A Shark in the House starts promisingly enough: on page two our narrator, a Toronto dentist by the name of Holly Kowalski, breaks a professional confidence or two to report that her clients Timothy Findley and Greg Gatenby have very different tongues. Now there’s something to chew on. Too bad, but it’s there and it’s gone. There’s nothing further on in A Shark in the House to live up to that early, mouthy moment; after that, the plot is a plod, the writing spare (“Witty remarks ensued” describes a party scene), and the characters – okay, let’s just say that Holly and friends are as transparent as the grin the dentist gives just before he pliers free a couple of bicuspids you were firmly attached to. That’s another thing: in this narration, everything is clumsily dental-specific. “When I look into the mouth of my life,” Holly tells us, “it is not a pretty, sweet-smelling sight.” Would that be because the Divine Dental Hygienist skimped on fluoride or are we merely talking existential bad breath?
Dorris Heffron is a Toronto writer who’s previously published novels for young adults; this is her first for us who are aged adults. The scene is Toronto, circa 1990, and Holly has decided that this life/mouth of hers needs writing down. As mentioned, it’s been hard going, and she’s looking for diversion, a little therapy, maybe some answers – she’s choosing prose over Prozac. She’s no professional writer, she makes clear, but then her best friend Chick is, and she’ll help, because it’s her story, too.

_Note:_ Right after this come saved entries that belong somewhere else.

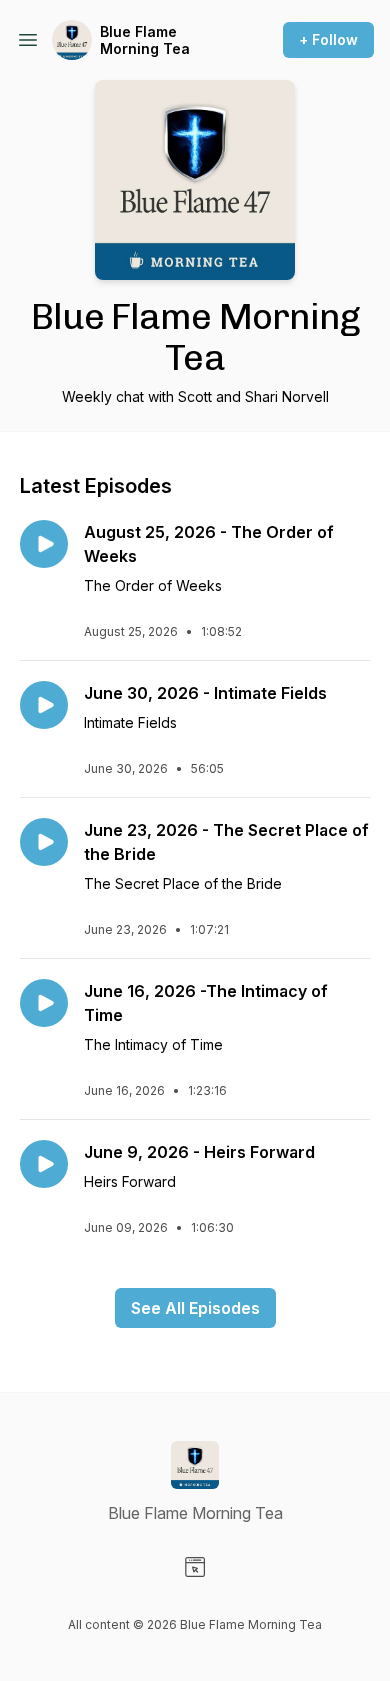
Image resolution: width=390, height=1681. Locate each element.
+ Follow (328, 39)
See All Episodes (195, 1308)
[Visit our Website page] (195, 1567)
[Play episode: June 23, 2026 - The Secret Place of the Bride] (44, 842)
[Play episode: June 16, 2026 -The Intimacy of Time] (44, 1003)
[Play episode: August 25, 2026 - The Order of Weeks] (44, 544)
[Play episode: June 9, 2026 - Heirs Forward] (44, 1164)
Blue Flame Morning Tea (145, 40)
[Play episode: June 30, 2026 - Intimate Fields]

And so back we go into Holly’s humble Toronto childhood. Holly is born to salt-of-the-earth Polish immigrant parents (to confirm their Polishness, the mother makes it into print, unfortunately, with an accent: “Nothink good enough for this child!” she’s heard to exclaim), she grows up, falls into firm friendship with Chick, marries a wealthy dentist, gives birth, outgrows her dangerously narrow-minded husband, becomes a dentist herself, suffers a Terrible Tragedy, buys a big house and a Jag, finds love again, and establishes herself as a woman of model independence.
By the end of A Shark in the House, Holly seems to feel a whole lot better about herself: she writes her way to a happy ending. That’s all very well for her, but for those of us looking in on her therapy, there’s not much to take away with us; No real feeling for Holly’s motivations, no sympathy for her predicaments, scarcely any warmth for her personality. We just can’t seem to get close. There’s an odd formality to her tone, lots of surface, little substance. There’s a party whereat she meets a single-eyed poet called Petrarch. “He found me fascinating,” Holly says. “He found me real.” He may be alone in his findings; we wait in vain for conclusive proof of our own.
Then again, in this novel, even the real people are undimensional. For some reason, Heffron scatters into the story a handful of non-fictitious characters – literary types, mostly – who “bear their real names.” At parties or at Holly’s office for molar maintenance are “the illustrious Gatenby and Findley, the golden-haired giant of CanLit, Susan Swan, prize winners like Olive Senior, and ultimately, the incredibly handsome young Nino Ricci.” They don’t talk; maybe they’re wondering, like the rest of us, just what their purpose on the page is. Holly moves among mannequins; the bad news for her is that their personalities appear to be contagious.